Oberhausen. Diskussion in der Volkshochschule Oberhausen über mehr direkte Demokratie. Analyse der Abstimmung über den Ausbau der Straßenbahnlinie 105

Am 8. März dieses Jahres hat eine deutliche Mehrheit der Wähler einer Verlängerung der Straßenbahnlinie 105 von Essen nach Oberhausen eine Absage erteilt. Es war die erste Abstimmung, bei der der Oberhausener Rat die Entscheidung Bürgern überlassen hat. Ob es aber eine Sternstunde der Demokratie war, darüber wurde kürzlich bei der Volkshochschule kontrovers diskutiert. Alexander Trennheuser vom Verein „Mehr Demokratie“ und Martin Florack von der Uni Essen-Duisburg lieferten sich im Bert-Brecht-Haus einen munteren Ge­dankenaustausch.

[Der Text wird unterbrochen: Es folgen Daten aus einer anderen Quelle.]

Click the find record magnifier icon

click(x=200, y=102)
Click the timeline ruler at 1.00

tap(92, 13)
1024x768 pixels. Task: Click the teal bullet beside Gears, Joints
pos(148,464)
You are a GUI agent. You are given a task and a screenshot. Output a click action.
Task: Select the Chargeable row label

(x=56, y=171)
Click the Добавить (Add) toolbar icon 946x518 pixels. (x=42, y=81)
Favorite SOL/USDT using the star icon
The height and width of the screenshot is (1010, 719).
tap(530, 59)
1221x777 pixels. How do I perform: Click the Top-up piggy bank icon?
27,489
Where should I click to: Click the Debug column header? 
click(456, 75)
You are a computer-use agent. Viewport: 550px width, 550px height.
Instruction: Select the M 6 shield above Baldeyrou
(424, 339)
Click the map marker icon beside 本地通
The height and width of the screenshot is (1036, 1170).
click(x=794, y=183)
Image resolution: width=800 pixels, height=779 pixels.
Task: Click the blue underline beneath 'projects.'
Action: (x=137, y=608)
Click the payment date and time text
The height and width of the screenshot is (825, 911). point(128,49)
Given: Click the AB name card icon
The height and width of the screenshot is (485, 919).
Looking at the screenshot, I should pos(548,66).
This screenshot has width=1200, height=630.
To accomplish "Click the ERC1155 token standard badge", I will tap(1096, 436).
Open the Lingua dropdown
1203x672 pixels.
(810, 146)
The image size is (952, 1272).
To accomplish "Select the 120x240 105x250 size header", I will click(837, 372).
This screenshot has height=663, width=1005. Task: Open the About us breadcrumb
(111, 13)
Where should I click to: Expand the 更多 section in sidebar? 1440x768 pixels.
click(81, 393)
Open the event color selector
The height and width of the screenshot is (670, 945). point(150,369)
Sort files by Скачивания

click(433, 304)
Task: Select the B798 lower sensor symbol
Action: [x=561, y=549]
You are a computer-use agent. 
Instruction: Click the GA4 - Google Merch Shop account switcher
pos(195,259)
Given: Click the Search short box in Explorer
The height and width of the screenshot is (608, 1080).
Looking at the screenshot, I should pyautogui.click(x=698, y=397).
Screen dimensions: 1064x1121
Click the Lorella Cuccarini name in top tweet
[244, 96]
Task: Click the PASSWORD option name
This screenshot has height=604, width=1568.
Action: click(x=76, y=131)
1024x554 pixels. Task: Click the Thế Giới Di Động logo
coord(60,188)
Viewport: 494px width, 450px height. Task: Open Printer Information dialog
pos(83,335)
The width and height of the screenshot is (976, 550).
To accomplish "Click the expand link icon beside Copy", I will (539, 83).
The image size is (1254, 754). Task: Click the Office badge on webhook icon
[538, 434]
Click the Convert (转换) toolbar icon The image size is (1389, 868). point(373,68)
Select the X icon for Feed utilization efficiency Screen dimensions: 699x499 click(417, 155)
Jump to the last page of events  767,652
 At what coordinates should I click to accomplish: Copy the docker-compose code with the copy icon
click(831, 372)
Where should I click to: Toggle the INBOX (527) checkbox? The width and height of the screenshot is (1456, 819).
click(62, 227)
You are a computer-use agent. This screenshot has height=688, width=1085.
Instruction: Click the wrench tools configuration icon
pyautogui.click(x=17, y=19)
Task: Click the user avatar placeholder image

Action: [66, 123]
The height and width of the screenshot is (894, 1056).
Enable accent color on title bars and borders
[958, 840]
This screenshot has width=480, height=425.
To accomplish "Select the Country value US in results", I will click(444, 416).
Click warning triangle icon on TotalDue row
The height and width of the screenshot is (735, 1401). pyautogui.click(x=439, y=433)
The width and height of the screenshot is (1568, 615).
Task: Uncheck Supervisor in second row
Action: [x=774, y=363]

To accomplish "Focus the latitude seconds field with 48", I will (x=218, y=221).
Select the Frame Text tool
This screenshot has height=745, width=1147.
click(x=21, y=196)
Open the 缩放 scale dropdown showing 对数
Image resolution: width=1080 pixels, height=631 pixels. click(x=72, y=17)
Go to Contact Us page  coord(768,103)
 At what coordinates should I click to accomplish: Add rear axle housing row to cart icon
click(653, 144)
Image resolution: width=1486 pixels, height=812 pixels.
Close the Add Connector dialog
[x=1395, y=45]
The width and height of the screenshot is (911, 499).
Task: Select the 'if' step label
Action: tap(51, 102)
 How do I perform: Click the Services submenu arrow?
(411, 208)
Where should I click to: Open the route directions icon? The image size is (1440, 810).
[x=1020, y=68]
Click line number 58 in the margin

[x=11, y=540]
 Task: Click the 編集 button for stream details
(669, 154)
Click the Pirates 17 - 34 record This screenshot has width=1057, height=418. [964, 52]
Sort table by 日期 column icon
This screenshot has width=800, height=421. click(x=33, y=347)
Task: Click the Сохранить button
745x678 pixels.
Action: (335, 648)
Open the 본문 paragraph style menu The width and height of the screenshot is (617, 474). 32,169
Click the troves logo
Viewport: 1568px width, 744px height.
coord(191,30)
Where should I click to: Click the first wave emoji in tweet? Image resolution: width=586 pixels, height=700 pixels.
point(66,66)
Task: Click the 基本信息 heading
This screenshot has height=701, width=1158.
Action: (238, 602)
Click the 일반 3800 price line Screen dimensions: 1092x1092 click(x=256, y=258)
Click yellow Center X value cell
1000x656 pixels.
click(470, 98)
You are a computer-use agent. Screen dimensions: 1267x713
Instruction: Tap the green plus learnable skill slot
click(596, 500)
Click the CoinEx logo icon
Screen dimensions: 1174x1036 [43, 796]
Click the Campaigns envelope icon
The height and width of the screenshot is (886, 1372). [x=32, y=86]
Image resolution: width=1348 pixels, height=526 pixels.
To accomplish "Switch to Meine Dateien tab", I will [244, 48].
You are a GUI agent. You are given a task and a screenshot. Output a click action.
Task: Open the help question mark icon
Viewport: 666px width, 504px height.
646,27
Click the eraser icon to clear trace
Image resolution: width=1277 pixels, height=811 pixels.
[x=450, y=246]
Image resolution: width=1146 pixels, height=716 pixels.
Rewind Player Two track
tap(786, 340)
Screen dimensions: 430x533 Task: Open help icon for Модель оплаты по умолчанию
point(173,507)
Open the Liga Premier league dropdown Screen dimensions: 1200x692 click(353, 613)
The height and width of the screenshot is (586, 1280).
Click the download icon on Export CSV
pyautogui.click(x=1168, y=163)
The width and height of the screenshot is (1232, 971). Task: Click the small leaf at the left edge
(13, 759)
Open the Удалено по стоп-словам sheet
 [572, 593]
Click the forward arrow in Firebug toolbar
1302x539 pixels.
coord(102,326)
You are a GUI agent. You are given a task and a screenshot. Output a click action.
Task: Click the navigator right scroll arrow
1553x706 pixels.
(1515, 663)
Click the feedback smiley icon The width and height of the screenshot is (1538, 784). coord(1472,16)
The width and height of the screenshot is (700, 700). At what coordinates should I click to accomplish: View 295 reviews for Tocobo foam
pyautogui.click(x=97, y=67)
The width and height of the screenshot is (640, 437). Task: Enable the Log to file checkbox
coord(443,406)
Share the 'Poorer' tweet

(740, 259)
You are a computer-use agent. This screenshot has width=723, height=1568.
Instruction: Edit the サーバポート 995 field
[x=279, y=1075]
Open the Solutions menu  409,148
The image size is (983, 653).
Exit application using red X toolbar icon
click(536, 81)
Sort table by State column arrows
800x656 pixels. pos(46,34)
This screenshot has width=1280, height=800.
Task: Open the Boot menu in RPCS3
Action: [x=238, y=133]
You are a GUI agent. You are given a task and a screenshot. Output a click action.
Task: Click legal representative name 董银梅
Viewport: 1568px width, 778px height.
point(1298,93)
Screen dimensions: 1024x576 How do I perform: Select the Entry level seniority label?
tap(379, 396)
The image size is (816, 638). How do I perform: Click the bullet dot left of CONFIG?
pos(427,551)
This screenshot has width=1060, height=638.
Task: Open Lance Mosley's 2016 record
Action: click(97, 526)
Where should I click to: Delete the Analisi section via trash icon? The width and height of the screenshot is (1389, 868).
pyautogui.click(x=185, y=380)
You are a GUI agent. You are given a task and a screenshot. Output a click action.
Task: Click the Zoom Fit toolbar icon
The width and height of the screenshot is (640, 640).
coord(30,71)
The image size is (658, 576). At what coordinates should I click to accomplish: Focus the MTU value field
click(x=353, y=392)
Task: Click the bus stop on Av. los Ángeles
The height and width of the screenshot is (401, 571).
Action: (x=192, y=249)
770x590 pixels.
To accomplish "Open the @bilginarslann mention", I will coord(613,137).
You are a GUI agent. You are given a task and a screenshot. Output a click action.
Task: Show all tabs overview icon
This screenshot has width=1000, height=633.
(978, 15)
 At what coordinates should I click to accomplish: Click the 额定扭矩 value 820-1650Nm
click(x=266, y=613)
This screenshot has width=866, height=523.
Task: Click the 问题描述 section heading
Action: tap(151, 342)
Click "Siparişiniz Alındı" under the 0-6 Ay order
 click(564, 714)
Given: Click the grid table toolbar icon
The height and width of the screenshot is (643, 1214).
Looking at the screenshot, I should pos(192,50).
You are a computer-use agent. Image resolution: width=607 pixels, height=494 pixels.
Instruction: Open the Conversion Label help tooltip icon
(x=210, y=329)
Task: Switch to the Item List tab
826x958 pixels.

„Ich hätte vorher gewettet, dass es mit ,Nein’ endet“, erklärte Florack. Gegen etwas lasse sich immer leichter mobilisieren als für etwas. „Bei zusätzlichen Geldausgaben sind die Bürger selbst viel vorsichtiger als Parlamente.“ Außerdem verzerre eine so geringe Wahlbeteiligung von 23 Prozent das Ergebnis, gäben doch direkt Betroffene dabei den Ausschlag.

Politik hat sich nicht getraut

In Oberhausen hätten Sozial- und Christdemokraten damit eine Machtfrage von den Bürgern austragen lassen, meint der Wissenschaftler: „Die SPD hat sich nicht getraut, die Entscheidung im Rat zu treffen, weil sie sie dann im OB-Wahlkampf hätte vertreten müssen“, sagte Florack. Und die CDU habe „ein bisschen gekniffen“, sich also nicht dage­gen ausgesprochen, sondern nur gegen die von der SPD favorisierte Trasse, damit die Entscheidung der Bürger als SPD-Niederlage gedeutet werden konnte. Normalerweise gehe die Initiative für direkte Demokratie ja von den Bürgern selbst aus.

Florack bezweifelte aber, ob die Bürger bessere Entscheidungen treffen könnten als die Politiker. Beispiel: „Die Schweiz hat auf diesem Weg das Frauenwahlrecht 50 Jahre später eingeführt als Deutschland.“ Schon die sinkende Teilnahme an Wahlen habe zudem zur Folge, dass sich Menschen mit geringen Einkommen und geringer Bildung von der Teilnahme verabschiedet hätten. Bei Volksabstimmungen sei diese soziale Verzerrung noch ausgeprägter. „Deswegen bedeutet mehr direkte Demokratie am Ende sogar weniger Demokratie“, warnte der Politologe.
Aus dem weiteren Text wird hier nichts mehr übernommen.